CONSIGNE. Recopiez mot pour mot, s'il vous plaît, le passage du texte sur l'assurance-emploi situé entre « Tout comme Action-Chômage » et « témoigne Mme Gill. », ces deux bornes comprises.

TEXTE FOURNI.
*-*-*

Action-Chômage Côte-Nord fait partie des mouvements qui réclament une réforme complète du régime de l’assurance-emploi du Canada depuis belle lurette.

« C’est une autre preuve qu’il faut une réforme. Le système informatique doit être changé. Service Canada n’a pas réussi à protéger les données de ses utilisateurs et rien n’indique qu’il a repris le contrôle puisque les délais continuent de s’allonger pour les personnes en attente de prestations », illustre la coordonnatrice.

Mettre de la nourriture sur la table des chômeurs

Pour Marilène Gill, députée de Manicouagan, il est inacceptable de diriger les prestataires d’assurance-emploi vers les banques alimentaires et l’aide sociale. « Il faut mettre de la nourriture sur la table des chômeurs avant tout », clame-t-elle, en entrevue au Journal Haute-Côte-Nord.

Selon la députée du Bloc québécois, le gouvernement fédéral devrait donner les prestations aux demandeurs et enquêter par la suite s’il s’agit d’une fraude « comme avec la PCU ». « L’important c’est de permettre aux gens de manger, de payer leurs factures. C’est la meilleure solution pour régler la situation à court terme », dit-elle.

Tout comme Action-Chômage Côte-Nord, le bureau de la députée reçoit une multitude d’appels téléphoniques de personnes victimes de fraude à l’assurance-emploi ou en attente de prestations. « Au début, en novembre, ça concernait la Basse-Côte-Nord, la Minganie, mais ça s’est étendu à la grandeur de la région et du Québec », témoigne Mme Gill.

Cette dernière encourage les citoyens à faire appel à ses services pour les aider à faire bouger leur dossier. « Il y a beaucoup de cas différents et on peut faire les liens avec les cabinets ministériels. Ça nous nourrit aussi sur ce qui se passe sur le terrain », de mentionner la politicienne.

*-*-*

BLOC DE DONNÉES.
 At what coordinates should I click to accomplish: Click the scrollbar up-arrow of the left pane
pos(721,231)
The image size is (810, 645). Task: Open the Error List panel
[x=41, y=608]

*-*-*

RÉSULTAT.
Tout comme Action-Chômage Côte-Nord, le bureau de la députée reçoit une multitude d’appels téléphoniques de personnes victimes de fraude à l’assurance-emploi ou en attente de prestations. « Au début, en novembre, ça concernait la Basse-Côte-Nord, la Minganie, mais ça s’est étendu à la grandeur de la région et du Québec », témoigne Mme Gill.